## PROBLEM TO WORK ON
Look for the line with "Given: Click the Find Traces button" in the entries below, then extract that line and all lines after it exactly, with pictures left out.

--- SUPPLIED RECORDS Enclosed Below ---

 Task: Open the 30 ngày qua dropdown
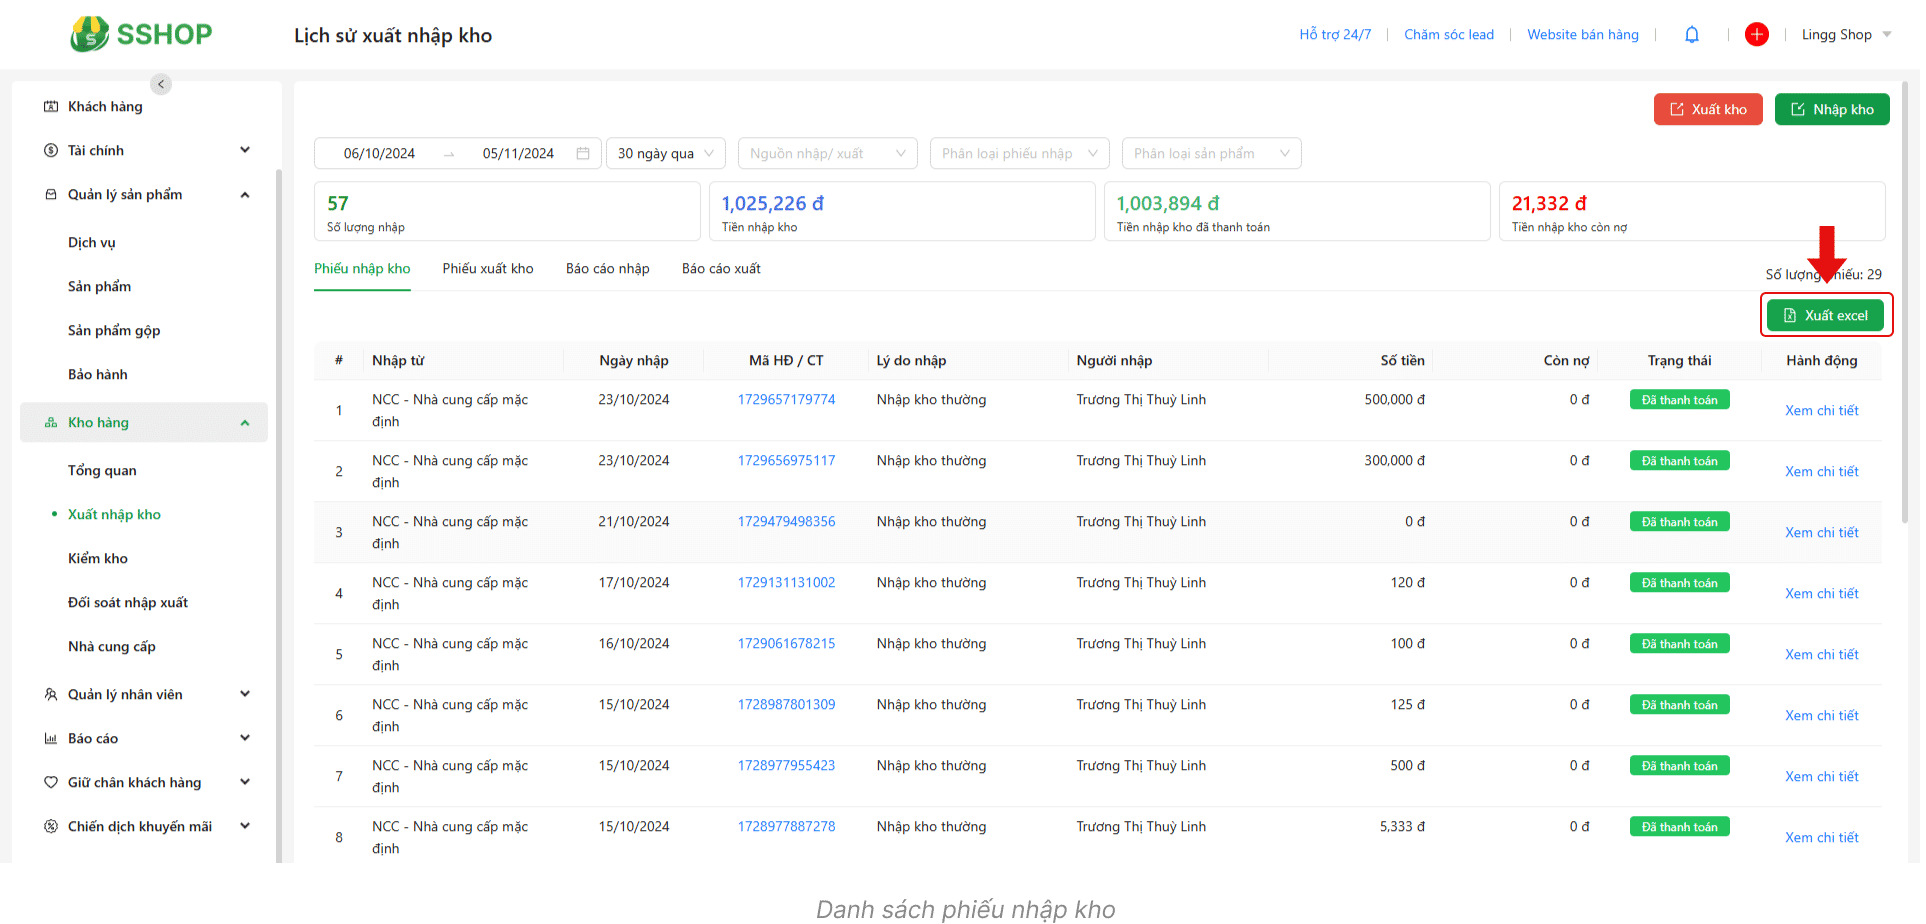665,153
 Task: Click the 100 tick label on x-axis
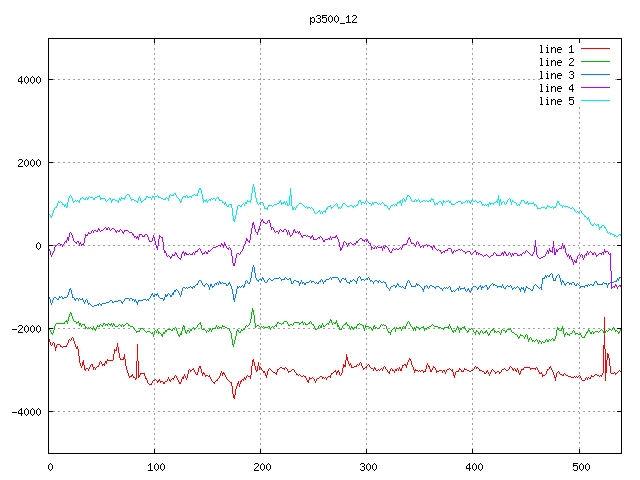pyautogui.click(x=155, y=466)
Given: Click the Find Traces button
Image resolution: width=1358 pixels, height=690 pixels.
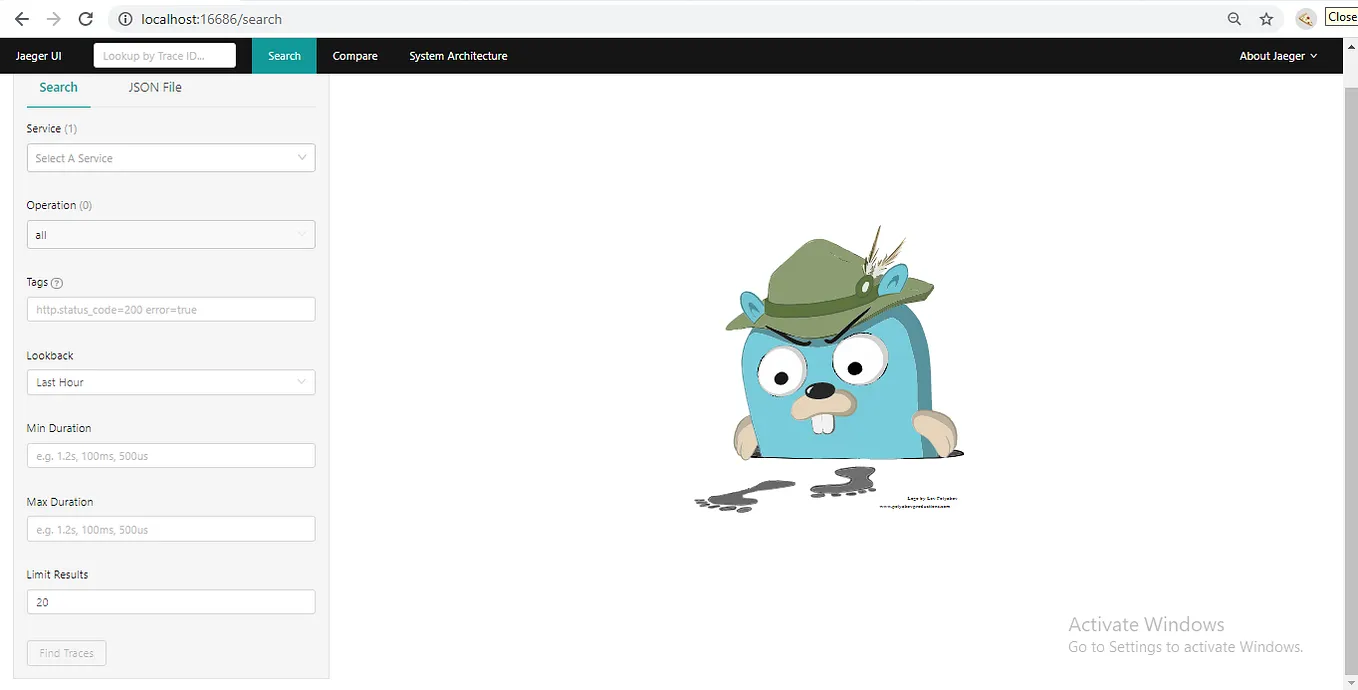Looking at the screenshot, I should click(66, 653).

--- End of Enclosed SUPPLIED RECORDS ---

## SOLUTION TO THE EXERCISE
Given: Click the Find Traces button
Image resolution: width=1358 pixels, height=690 pixels.
Looking at the screenshot, I should click(66, 653).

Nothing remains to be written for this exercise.